Unit 3, Part 1 Flashcards
What is biotechnology?
Engineering biology to make stuff
Biotechnology involves using living organisms or biological systems to create or modify products for human use.
What are common molecular techniques used in biotechnology?
- Isolation
- Manipulation
- Analysis of DNA, RNA, and proteins
These techniques are fundamental in the field of molecular biology.
What is recombinant DNA technology?
Method of joining 2 or more DNA molecules to create a hybrid
This technology allows for the movement of a gene from one species to another.
What is insulin and its significance?
Hormone produced in the pancreas, essential for using sugar for energy
Lack of insulin leads to high blood sugar and diabetes.
What is the historical significance of insulin extraction?
Took more than two tons of pig parts to extract just eight ounces of purified insulin
This was the method before recombinant insulin was developed.
What is restriction endonucleases?
Enzymes that recognize and cut specific DNA sequences
They are key lab tools that produce DNA fragments with a cohesive sequence at each end.
What are vectors in biotechnology?
Small pieces of DNA that can be stably maintained in an organism
Vectors are used to insert foreign DNA fragments.
What is the difference between cloning vectors and expression vectors?
Cloning vectors are used for making identical copies; expression vectors are used to produce proteins
Cloning vectors must include origin of replication, selectable markers, and unique restriction sites.
What is PCR?
Polymerase Chain Reaction, a method for DNA amplification
It is often described as ‘DNA replication in a tube’ and allows amplification of DNA segments billionfold.

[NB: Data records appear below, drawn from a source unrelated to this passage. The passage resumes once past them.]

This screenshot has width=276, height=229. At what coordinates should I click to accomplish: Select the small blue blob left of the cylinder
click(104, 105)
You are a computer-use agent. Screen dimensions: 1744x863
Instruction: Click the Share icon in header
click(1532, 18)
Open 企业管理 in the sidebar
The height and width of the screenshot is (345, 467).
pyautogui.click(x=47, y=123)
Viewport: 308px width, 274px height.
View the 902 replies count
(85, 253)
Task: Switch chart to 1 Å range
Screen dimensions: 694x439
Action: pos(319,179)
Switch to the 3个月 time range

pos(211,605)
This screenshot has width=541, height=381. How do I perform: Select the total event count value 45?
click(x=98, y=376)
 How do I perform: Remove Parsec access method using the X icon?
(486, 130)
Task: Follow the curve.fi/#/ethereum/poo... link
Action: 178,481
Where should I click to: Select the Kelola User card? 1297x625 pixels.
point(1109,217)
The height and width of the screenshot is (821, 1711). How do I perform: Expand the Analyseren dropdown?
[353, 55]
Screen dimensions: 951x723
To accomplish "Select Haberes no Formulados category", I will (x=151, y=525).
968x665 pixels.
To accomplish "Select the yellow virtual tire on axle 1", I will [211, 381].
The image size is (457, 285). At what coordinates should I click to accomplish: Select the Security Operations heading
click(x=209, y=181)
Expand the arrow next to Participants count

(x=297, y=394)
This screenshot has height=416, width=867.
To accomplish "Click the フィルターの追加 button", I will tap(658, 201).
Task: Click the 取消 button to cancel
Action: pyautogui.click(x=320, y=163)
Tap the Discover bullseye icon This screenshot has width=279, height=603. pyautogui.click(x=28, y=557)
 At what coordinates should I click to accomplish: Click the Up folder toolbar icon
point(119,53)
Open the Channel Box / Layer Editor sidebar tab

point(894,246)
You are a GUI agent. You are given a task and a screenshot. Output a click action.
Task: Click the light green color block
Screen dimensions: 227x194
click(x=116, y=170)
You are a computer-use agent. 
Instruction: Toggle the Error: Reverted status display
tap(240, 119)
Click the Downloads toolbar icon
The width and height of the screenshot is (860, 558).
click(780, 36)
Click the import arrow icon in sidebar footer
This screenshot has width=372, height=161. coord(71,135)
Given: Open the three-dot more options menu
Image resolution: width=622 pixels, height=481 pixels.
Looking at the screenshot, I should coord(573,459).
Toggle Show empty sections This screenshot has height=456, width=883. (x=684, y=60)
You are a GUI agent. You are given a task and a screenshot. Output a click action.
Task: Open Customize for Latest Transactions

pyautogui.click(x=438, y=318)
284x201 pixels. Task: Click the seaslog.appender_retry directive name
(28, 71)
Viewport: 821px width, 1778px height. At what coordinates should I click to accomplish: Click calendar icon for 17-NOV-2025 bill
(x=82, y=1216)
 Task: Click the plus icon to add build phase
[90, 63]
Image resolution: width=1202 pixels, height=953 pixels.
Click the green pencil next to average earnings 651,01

What are the components required for PCR?
- Template DNA
- Heat-stable DNA polymerase (e.g., Taq polymerase)
- Primers
These components are essential for DNA amplification in PCR processes.
What is gel electrophoresis?
Laboratory method used to separate mixtures of DNA, RNA, or proteins by size
It is commonly used to analyze DNA fragments.
What is a DNA probe?
A labeled, short sequence of DNA or RNA complementary to a sequence of interest
Probes are used to detect specific DNA sequences in gel electrophoresis.
What is the role of Taq polymerase in PCR?
It is a heat-stable DNA polymerase used for DNA amplification
Taq polymerase does not proofread, which can affect accuracy.
What is the formula for calculating PCR amplification?
X = 2^n
X represents the number of DNA strands and n represents the number of cycles.
What are common uses of PCR?
- Amplifying DNA for research
- Disease diagnostics
- Forensics
- Detection of pathogens
PCR is a versatile tool in molecular biology.
What can be rate-limiting factors in PCR reactions?
- DNA template
- Taq Polymerase
- dNTPs
- RNA primers
- DNA primers
Each of these components can affect the efficiency of PCR.
Fill in the blank: The method of _________ involves introducing plasmids into bacteria.
Transformation
Transformation is a process where bacteria take up DNA from their environment.
Fill in the blank: The most common cloning vector is the __________.
Bacterial plasmid
Plasmids are naturally occurring circular DNA in bacteria.
True or False: PCR can amplify any DNA, not just the target organism’s DNA.
True
This can lead to contamination issues in PCR experiments.
What is the maximum DNA size that plasmids can hold?
15 kb
Other vectors like BACs can hold larger DNA sequences.
Fill in the blank: The process of _________ is used to separate DNA by size in a gel.
Gel electrophoresis
This technique allows visualization of DNA fragments after amplification.